The emitter and cells have separate sets of parameters that control the particle system’s behavior.
If you imagine that a garden hose is a particle system, the nozzle acts as the emitter, while
the water represents the flow of particles. Changing the parameters of the emitter changes
the shape from which the particles are emitted as well as their direction. Changing the cell’s
parameters affects each particle.

As with any effect in Motion, particle system parameters can be keyframed to change a particle
effect’s dynamics over time. For example, you can create a path of bubbles that follows an object
onscreen by keyframing the emitter’s Position parameter. For more information on keyframing,
see

Keyframing overview

on page 439.

You can also track an emitter to a moving object in a clip, or apply existing tracking data in your
project to an emitter.

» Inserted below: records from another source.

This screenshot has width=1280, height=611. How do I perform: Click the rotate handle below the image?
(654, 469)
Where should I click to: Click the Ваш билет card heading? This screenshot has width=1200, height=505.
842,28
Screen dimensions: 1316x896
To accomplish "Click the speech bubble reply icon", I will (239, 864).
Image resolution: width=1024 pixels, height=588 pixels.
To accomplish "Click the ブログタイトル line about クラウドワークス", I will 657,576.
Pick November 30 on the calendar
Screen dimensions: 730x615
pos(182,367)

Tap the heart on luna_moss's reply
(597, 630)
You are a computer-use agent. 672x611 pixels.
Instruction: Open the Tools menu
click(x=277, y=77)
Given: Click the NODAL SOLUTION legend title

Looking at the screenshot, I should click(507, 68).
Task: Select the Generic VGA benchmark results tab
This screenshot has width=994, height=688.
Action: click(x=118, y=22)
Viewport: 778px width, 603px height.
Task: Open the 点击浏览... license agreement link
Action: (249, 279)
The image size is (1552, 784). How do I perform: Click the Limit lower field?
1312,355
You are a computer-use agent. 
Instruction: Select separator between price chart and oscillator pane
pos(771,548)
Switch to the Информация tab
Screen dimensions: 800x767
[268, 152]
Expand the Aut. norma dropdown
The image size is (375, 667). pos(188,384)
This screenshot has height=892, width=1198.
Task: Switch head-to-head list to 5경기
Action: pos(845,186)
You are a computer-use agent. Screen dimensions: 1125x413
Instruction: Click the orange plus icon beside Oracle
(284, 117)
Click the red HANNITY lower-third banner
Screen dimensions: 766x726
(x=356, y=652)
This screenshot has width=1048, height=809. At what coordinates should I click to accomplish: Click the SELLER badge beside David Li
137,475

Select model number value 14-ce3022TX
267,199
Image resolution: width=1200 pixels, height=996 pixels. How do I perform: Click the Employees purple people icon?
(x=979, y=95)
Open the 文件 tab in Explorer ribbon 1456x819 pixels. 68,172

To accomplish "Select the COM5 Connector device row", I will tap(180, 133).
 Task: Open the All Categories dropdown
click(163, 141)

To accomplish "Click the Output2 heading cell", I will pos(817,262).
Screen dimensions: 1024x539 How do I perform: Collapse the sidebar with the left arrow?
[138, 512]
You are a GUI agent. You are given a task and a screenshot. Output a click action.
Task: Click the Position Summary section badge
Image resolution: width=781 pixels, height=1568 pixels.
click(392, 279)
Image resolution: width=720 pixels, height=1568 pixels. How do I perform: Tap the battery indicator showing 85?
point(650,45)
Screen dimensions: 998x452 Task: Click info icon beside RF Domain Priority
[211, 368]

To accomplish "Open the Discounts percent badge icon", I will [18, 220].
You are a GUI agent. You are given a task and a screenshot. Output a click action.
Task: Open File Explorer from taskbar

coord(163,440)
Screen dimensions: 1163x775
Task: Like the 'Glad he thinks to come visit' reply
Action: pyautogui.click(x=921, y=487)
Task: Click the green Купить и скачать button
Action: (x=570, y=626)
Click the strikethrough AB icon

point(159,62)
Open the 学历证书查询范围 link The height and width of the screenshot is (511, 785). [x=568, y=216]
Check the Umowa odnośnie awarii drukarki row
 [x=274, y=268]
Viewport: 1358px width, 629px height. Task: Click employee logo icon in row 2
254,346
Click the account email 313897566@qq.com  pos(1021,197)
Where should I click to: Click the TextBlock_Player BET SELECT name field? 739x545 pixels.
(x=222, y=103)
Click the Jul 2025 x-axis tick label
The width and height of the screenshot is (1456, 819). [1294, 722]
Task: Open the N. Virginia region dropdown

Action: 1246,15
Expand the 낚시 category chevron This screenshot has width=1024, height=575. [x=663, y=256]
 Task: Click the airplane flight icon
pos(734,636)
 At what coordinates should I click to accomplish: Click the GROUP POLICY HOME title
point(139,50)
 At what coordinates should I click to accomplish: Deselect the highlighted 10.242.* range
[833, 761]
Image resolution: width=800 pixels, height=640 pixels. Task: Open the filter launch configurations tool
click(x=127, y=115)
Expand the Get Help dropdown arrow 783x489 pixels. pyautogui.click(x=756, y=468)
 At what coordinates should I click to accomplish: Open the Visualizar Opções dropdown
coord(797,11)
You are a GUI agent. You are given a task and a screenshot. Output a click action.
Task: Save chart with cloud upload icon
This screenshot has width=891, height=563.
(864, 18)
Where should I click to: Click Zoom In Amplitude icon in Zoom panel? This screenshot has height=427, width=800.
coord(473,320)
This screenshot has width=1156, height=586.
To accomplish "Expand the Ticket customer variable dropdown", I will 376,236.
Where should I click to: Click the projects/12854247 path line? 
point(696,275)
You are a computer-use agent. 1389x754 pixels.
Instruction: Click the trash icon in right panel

For more information on using the Motion Tracking behaviors, see

Motion

tracking overview

on page 955.

Additionally, you can add behaviors to each cell or to the emitter to create even more varied
effects (simulation behaviors can be especially effective). Any behavior that you apply to a cell
is in turn applied to each particle it generates. This lets you achieve almost limitless variation.
Adding behaviors to cells in addition to the particle system’s own parameters is an easy way to
create complex, organic motion that would be impossible to accomplish any other way. You can
also apply a behavior to another object in your project (an object that is not part of the particle
system). For example, applying the Repel behavior to an object will cause particles to weave
around that object. For more information about behaviors, see

Behaviors overview

on page 293.

Note: In a particle system, cells and particles are not the same thing. A cell is a layer (in the
Layers list) that acts as the “mold” for the particles (the multiple objects generated in the Canvas).
The cell itself is a copy of a source object (cell source) that appears dimmed (disabled) in the
Layers list, and therefore is not visible in the Canvas. Almost any object in Motion can be used
as a cell source, including shapes, text, images, image sequences, and clips. Transformations
that you apply to the source are respected in the cell layer, which in turn propagates those
transformations to the particles generated in the Canvas. For example, if you use a rectangle
shape that is sheared and rotated as the cell source, particles created using that rectangle as the
cell source are sheared and rotated.